Keywords: Obstructive Sleep Apnea, Metabolic syndrome, Nonobese, Continuous positive airway pressure
Introduction
Obstructive Sleep Apnea (OSA) is a highly prevalent disorder that leads to significant cardiovascular complications, insulin resistance, hypertension (HTN) and dyslipidaemia [8]. OSA has striking similarities with metabolic syndrome (MS), which is a cluster of metabolic risk factors [22]. The high prevalence of MS in patients with OSA (43–78%) shows the close association between these two disorders [1, 6, 41, 44]. The presence of both of these disorders in the same patient is also known as Syndrome Z.
With changing lifestyles and eating habits, obesity and associated diseases have taken the shape of a pandemic. OSA and MS are both known to be associated with obesity. Asians are known to develop abdominal obesity or apple-shaped obesity, where the abdominal girth is more than the hip circumference [33]. Despite lower weight and BMI, Asians are at greater risk of developing cardiovascular complications than Caucasians matched for BMI [33]. Therefore, the cut-off for obesity (BMI) has been lowered from 30 kg/m2 to 25 kg/m2 in Asians. Similarly the waist circumference cut offs for defining MS has also been lowered for Asians [33].
One of the most important features of MS is obesity. Therefore, in non-obese individuals, MS is often not suspected and is neglected. It has been shown that non-obese individuals may also be prone to developing MS. These patients have been labelled nonobese MS or MONO (Metabolically Obese Non Obese) [30]. There is scarce information on MS in lean Indians; the prevalence of MS in lean individuals (BMI < 25 kg/m2) was found to be 12.6 and 20.4% in two studies from India [12, 34]. In the Indian population, using a BMI < 25 kg/m2 cut off was associated with increased sensitivity of OSA questionnaires [38]. Non-obese OSA is now a known entity; 25% of OSA cases were non-obese in a study from the USA [18]. Data on the prevalence of MS in non-obese OSA are scarce. In a few of the earlier studies from China and Japan, 19–39.6% of non-obese OSA had at least two components of MS [2, 25, 30].
The present studys was aimed to determine the prevalence of MS in patients with non-obese OSA (NOOSA).
Methods
Study setting and participants
This cross-sectional study was done in consecutive patients with OSA diagnosed in our sleep laboratory (October 2018–November 2019).
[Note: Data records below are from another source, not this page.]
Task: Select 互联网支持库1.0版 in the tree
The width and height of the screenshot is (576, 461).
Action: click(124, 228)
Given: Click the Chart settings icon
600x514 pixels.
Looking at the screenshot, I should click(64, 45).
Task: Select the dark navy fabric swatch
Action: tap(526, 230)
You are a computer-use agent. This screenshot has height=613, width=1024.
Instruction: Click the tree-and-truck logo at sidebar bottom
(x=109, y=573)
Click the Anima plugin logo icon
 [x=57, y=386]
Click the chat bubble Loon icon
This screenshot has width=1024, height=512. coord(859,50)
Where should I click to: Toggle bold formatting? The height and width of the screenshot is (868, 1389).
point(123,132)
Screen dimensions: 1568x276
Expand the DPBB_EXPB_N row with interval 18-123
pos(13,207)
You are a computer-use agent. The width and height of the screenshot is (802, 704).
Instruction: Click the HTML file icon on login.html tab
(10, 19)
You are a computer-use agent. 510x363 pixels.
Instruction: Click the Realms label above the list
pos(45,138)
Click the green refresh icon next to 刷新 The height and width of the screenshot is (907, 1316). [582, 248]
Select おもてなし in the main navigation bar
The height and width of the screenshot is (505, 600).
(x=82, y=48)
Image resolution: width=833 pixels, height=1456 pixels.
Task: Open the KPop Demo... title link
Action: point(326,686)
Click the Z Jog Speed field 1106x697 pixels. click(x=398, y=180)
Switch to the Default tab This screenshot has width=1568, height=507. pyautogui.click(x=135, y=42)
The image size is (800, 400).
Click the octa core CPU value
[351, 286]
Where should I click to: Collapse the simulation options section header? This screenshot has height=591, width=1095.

An article comparing the prevalence of syndrome Z in men and women has already been published from this Study [10]. All patients were evaluated for MS according to the NCEP-ATP III [22]. MS was defined as presence of three or more of following features:
Large waist circumference (Asian cut-off was used) [3]: Waist Circumference (WC) ≥ 80 cm (32 in.) for women or ≥ 90 cm (36 in.) for men.
High triglyceride level: ≥ 150 mg/dL
Reduced high-density lipoprotein (HDL) cholesterol — < 40 mg/dL in men or < 50 mg/dL in women
Increased blood pressure — systolic blood pressure ≥ 130 mmHg and/or diastolic blood pressure ≥ 85 mmHg or current use of antihypertensive drugs
Elevated fasting blood sugar — ≥ 100 mg/dL or patients already on oral hypoglycemics.
Metabolic scores were counted as the sum of number of the aforementioned factors found positive. Dyslipidemia was defined as either raised TG or Low HDL level (as mentioned in the foregoing definitions).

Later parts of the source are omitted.